Phenotypic Overlap of Lethal Arrhythmias Associated with Cardiac Sodium Mutations: Individual-Specific or Mutation-Specific?

Abstract

Mutations in cardiac sodium channel gene SCN5A are responsible for a spectrum of hereditary arrhythmias including type-3 long QT syndrome (LQT3), Brugada syndrome (BrS), conduction disturbance, and sinus node dysfunction. These syndromes were originally regarded as independent entities with distinct clinical manifestations and biophysical properties. However, recent evidence shows considerable clinical overlap among these disorders, implicating a new disease entity referred to as an overlap syndrome of cardiac sodium channelopathy.

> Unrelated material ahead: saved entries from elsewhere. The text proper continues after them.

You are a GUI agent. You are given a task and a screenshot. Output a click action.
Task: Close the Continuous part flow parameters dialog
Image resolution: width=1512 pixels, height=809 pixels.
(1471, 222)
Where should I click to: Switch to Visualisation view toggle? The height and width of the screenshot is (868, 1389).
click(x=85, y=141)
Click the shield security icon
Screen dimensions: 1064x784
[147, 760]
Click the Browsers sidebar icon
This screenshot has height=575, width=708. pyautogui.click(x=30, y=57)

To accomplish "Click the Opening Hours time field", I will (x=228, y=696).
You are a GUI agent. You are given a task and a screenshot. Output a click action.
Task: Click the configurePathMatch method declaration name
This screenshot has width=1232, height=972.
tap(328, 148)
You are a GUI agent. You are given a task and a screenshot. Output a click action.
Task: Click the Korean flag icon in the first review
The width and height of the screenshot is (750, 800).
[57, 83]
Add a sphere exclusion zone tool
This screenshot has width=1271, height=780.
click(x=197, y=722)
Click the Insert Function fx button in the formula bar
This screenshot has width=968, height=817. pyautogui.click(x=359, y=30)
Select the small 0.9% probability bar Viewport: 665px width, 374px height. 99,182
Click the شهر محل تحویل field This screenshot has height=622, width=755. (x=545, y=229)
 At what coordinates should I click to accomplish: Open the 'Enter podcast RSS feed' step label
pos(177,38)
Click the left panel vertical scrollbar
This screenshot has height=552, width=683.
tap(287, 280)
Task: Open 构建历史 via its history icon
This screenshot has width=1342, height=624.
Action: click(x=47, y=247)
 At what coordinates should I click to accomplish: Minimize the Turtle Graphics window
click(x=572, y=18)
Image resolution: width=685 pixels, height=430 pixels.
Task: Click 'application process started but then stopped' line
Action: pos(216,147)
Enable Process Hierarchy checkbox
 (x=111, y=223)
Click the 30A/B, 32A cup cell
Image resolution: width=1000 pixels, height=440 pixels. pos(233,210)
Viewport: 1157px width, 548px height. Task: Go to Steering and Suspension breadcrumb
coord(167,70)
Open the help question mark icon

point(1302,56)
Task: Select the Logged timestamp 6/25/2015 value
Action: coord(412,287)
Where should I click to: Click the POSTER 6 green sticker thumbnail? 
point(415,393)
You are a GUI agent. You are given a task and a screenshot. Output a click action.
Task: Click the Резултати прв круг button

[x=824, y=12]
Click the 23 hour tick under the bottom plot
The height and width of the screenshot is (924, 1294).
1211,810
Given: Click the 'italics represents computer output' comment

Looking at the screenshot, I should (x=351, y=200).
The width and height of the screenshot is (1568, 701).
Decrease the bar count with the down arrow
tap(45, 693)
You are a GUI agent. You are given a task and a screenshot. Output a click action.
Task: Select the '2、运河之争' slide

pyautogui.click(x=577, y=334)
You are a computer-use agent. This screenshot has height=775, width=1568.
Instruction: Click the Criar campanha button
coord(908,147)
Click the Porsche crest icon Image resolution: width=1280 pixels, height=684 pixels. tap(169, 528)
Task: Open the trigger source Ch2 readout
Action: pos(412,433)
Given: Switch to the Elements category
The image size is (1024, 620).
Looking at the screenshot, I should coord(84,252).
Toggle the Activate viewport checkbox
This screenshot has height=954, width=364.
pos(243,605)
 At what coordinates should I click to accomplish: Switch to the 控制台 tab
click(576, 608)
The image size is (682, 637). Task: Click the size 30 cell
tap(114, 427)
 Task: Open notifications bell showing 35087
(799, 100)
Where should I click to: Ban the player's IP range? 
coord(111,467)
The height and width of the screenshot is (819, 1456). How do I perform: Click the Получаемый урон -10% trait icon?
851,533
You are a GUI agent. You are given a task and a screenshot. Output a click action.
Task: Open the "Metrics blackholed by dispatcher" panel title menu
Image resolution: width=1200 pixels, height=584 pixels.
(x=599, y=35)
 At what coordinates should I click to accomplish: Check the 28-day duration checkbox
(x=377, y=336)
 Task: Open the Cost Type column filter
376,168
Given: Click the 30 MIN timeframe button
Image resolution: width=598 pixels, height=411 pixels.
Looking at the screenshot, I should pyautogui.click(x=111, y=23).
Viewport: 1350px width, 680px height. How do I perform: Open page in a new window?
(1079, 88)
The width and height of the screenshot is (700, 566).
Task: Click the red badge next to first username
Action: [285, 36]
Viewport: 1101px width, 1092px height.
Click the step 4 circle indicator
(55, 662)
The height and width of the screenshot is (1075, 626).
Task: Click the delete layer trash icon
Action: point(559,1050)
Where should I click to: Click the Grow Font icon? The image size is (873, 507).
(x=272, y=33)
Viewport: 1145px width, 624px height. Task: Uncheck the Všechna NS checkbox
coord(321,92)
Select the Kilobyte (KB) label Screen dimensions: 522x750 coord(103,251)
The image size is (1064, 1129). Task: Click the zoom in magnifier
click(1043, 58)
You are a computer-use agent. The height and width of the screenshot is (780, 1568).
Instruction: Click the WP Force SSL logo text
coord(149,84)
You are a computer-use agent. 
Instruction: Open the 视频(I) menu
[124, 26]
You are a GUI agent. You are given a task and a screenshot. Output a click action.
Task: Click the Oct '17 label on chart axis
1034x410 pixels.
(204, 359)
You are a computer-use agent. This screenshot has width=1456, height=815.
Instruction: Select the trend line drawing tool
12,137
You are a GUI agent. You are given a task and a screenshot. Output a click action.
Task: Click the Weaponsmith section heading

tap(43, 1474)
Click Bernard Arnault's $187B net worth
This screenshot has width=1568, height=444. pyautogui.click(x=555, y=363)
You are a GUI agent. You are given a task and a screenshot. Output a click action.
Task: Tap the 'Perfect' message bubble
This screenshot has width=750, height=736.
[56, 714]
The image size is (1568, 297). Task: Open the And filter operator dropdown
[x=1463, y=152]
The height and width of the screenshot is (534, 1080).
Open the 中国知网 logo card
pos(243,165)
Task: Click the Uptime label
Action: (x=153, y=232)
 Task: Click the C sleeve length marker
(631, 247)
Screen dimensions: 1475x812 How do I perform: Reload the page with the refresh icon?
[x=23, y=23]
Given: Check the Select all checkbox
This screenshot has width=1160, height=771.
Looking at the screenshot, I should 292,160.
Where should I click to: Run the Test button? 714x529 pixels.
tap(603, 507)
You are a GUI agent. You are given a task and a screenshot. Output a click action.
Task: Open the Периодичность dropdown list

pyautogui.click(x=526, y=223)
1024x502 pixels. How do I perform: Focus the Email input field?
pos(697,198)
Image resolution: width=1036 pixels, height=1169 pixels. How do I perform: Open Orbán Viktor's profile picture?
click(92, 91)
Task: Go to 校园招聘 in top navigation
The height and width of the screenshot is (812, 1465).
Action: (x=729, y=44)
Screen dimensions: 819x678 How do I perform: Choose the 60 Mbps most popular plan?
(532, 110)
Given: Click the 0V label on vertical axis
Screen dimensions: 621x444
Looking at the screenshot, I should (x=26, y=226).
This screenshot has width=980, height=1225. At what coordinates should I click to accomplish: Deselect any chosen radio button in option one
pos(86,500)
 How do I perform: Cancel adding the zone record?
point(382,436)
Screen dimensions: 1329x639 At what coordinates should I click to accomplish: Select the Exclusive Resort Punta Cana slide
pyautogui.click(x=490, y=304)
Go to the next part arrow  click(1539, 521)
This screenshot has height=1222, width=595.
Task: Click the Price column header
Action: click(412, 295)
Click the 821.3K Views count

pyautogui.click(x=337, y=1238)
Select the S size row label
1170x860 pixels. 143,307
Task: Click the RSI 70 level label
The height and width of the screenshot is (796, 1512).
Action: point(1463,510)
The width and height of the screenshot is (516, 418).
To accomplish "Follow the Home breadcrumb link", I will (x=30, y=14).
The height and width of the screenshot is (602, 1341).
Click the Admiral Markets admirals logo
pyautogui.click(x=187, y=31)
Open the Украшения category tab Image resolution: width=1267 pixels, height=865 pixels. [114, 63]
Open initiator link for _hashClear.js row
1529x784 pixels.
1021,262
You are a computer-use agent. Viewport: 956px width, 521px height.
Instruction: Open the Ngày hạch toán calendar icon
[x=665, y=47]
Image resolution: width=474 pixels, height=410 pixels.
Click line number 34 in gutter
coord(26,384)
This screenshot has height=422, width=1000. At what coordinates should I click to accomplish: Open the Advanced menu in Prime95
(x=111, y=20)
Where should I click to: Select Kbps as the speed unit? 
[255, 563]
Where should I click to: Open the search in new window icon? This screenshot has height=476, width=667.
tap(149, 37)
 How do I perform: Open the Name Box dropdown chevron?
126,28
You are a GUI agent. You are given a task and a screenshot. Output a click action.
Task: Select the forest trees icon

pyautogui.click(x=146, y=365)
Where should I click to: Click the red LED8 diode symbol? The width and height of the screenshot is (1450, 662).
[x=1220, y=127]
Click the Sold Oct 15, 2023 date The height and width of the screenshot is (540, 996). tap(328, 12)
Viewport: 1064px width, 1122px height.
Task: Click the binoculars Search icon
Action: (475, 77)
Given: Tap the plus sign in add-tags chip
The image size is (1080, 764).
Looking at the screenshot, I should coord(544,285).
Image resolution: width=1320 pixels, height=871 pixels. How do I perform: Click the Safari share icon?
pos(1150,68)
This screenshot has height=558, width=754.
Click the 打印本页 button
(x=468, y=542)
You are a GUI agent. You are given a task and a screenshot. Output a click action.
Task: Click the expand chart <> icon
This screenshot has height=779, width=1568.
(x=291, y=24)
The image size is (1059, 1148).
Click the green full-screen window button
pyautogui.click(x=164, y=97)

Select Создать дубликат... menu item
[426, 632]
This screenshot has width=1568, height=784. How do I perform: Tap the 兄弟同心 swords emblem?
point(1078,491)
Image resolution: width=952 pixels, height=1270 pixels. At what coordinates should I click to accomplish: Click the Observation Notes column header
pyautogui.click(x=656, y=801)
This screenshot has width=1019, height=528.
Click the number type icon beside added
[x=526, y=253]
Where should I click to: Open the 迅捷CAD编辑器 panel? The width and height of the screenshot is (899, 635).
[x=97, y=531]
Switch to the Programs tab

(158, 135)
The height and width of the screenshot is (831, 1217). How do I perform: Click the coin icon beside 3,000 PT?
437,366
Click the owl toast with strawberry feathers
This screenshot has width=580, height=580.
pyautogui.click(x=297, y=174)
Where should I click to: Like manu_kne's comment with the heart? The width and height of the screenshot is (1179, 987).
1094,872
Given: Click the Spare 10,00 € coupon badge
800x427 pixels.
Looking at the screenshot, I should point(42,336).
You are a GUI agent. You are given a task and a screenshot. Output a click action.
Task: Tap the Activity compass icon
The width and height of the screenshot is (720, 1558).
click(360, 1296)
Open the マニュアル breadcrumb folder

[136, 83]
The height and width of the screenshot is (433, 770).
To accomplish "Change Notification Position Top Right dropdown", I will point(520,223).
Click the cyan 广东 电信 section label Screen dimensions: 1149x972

Class IC sodium channel blockers often induce BrS phenotype in some patients with LQT3. Furthermore, recent genetic studies have revealed that E1784K is the most prevalent SCN5A mutation responsible not only for LQT3 but BrS, confirming the clinical and genetic overlap of LQT3 and BrS. Here I show evidence that the clinical manifestations of SCN5A mutations are most probably determined by the biophysical and pharmacological properties of the mutations. I also provide an overview of current knowledge on the clinical features, prevalence, and molecular and biophysical mechanisms underlying the overlap syndrome to gain more insight into this complex issue and generate better therapeutic strategies for patient management.